No ano passado, de acordo com a Companhia Nacional de Abastecimento (Conab), o governo estabeleceu um gatilho de R$ 260 a saca de 60 quilos para o produtor começar a vender. Em contrapartida, receberia R$ 40 por saca mesmo com o preço acima do estipulado. O limite individual de participação foi de 300 sacas. O balanço geral sairá em outubro, mas estima-se que pelo menos 16,7 mil participaram da primeira edição, que distribuiu R$ 200 milhões em prêmio.

Para este ano, os cafeicultores pedem R$ 500 milhões para o programa. "Não queremos mais falar em prorrogação de dívida. Precisamos de recursos que remunerem o produtor", reivindica Gilson Ximenes, presidente do Conselho Nacional do Café (CNC). Ele diz que por causa da alta dos custos é necessário um gatilho de R$ 295 por saca, com um prêmio de R$ 25/sc.

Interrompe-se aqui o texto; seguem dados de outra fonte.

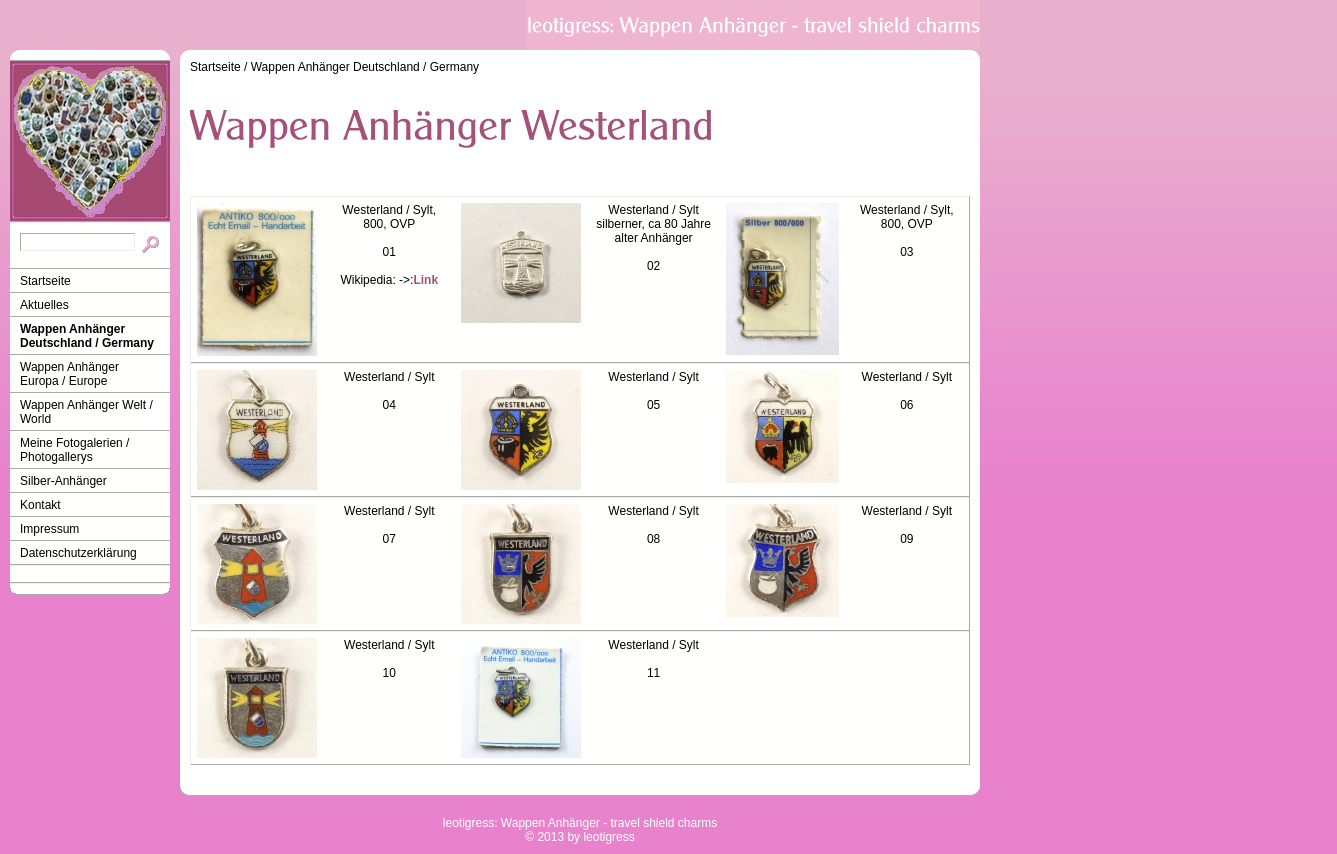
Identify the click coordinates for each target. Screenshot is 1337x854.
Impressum (49, 529)
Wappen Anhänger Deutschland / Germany (87, 336)
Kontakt (40, 505)
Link (425, 280)
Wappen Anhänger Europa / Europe (69, 374)
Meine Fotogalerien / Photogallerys (74, 450)
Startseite (45, 281)
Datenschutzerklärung (78, 553)
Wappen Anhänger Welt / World (86, 412)
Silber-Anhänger (63, 481)
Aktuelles (44, 305)
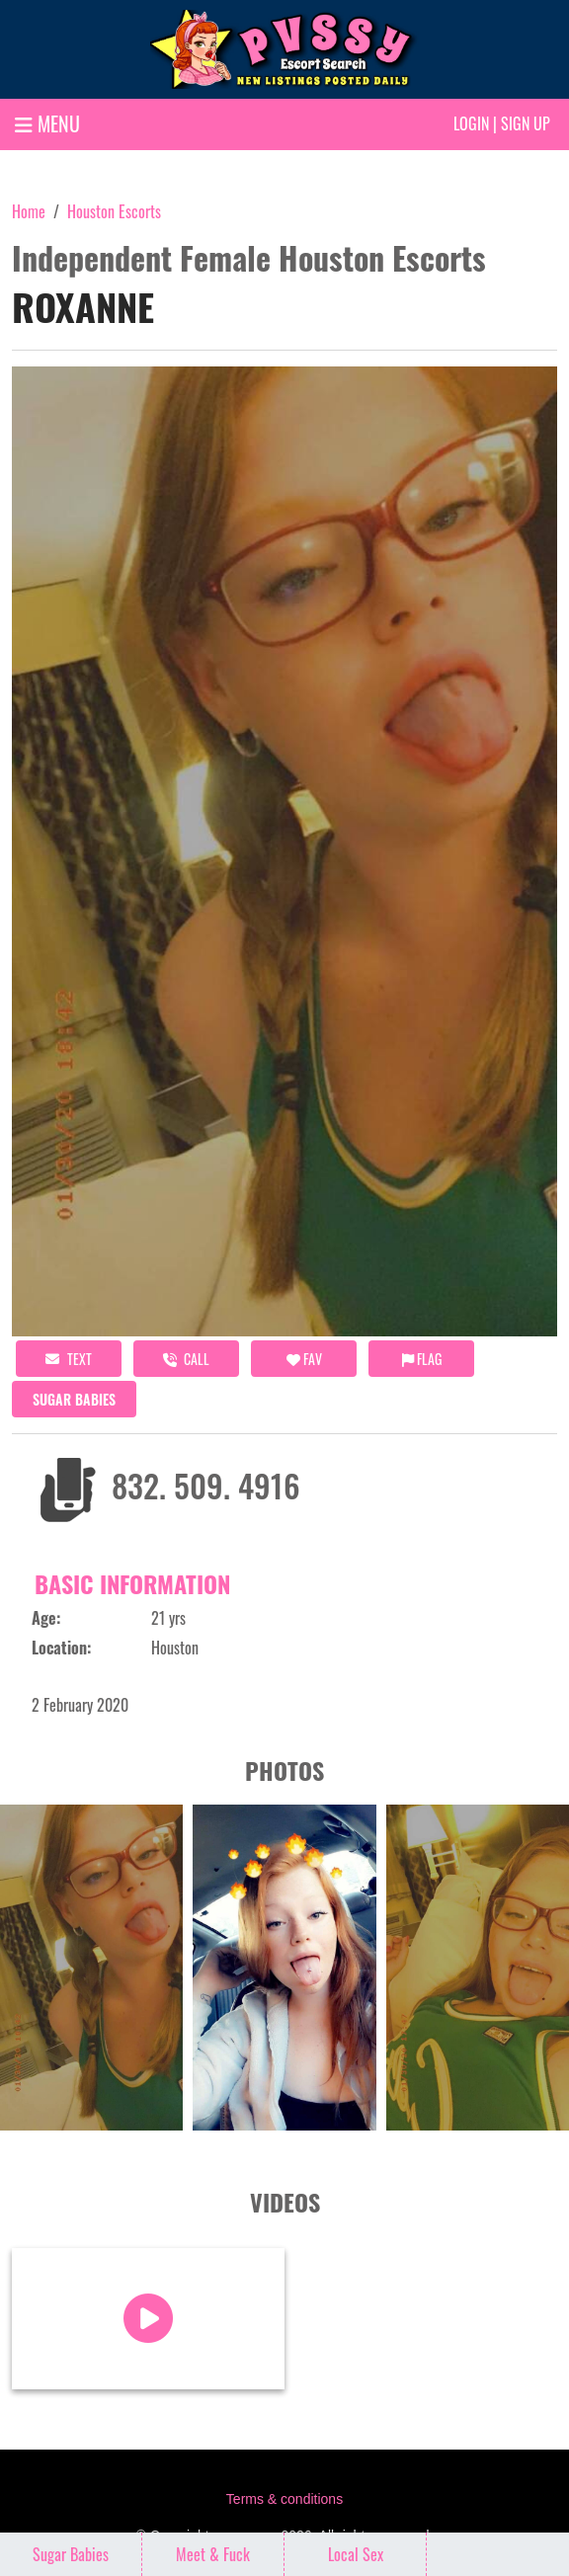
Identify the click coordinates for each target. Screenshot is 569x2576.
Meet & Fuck (213, 2554)
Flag (422, 1358)
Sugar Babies (74, 1399)
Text (68, 1358)
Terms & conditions (284, 2499)
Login (471, 123)
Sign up (525, 123)
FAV (304, 1358)
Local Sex (355, 2554)
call (186, 1358)
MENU (47, 123)
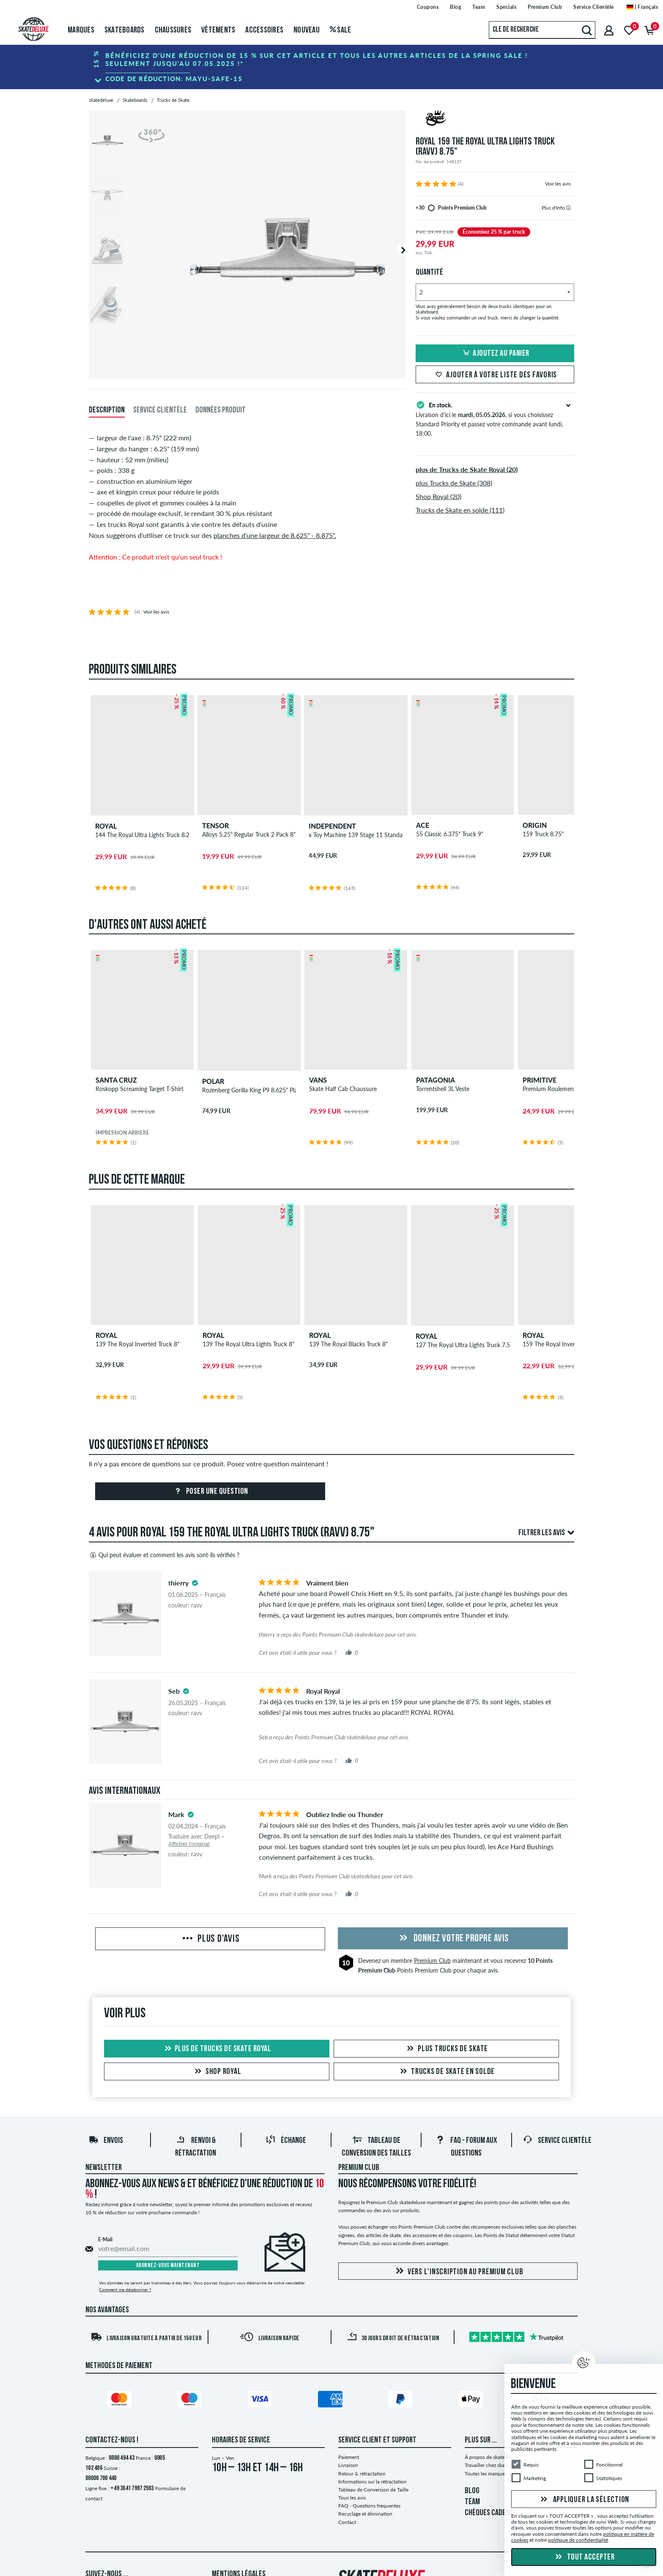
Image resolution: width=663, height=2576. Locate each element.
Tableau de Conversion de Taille (373, 2489)
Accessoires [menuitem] (264, 30)
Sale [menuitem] (340, 30)
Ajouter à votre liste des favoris (495, 375)
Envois (105, 2141)
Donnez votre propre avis (453, 1939)
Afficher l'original (188, 1844)
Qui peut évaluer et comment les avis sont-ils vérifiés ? (164, 1555)
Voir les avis (558, 183)
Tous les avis (352, 2497)
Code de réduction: (174, 78)
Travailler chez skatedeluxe (494, 2465)
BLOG (472, 2491)
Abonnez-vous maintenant (168, 2265)
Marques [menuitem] (81, 30)
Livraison (348, 2465)
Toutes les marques (486, 2473)
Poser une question (210, 1491)
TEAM (472, 2502)
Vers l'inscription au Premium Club (458, 2271)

"Não se trata de subsídio. O produtor arremata e mantém o produto estocado. Caso desista, paga uma taxa de R$ 4 por saca", explicou. O prêmio só contempla cafés arábica tipo 6, bica corrida. Lúcio de Araújo Dias, superintendente comercial da Cooxupé, que conta com 11 mil associados, disse que o crescimento da entidade é resultado dos bons serviços prestados. "Tudo é decidido em assembléia e as sobras dos recursos são divididas entre os produtores. A união é necessária para negociar insumos e outros itens", ponderou.

Para Natan Herszkowicz, diretor executivo da Associação Brasileira da Indústria do Café (Abic), o Pepro é positivo: "quanto mais produtores beneficiados, melhor", afirmou. As informações são da Gazeta Mercantil.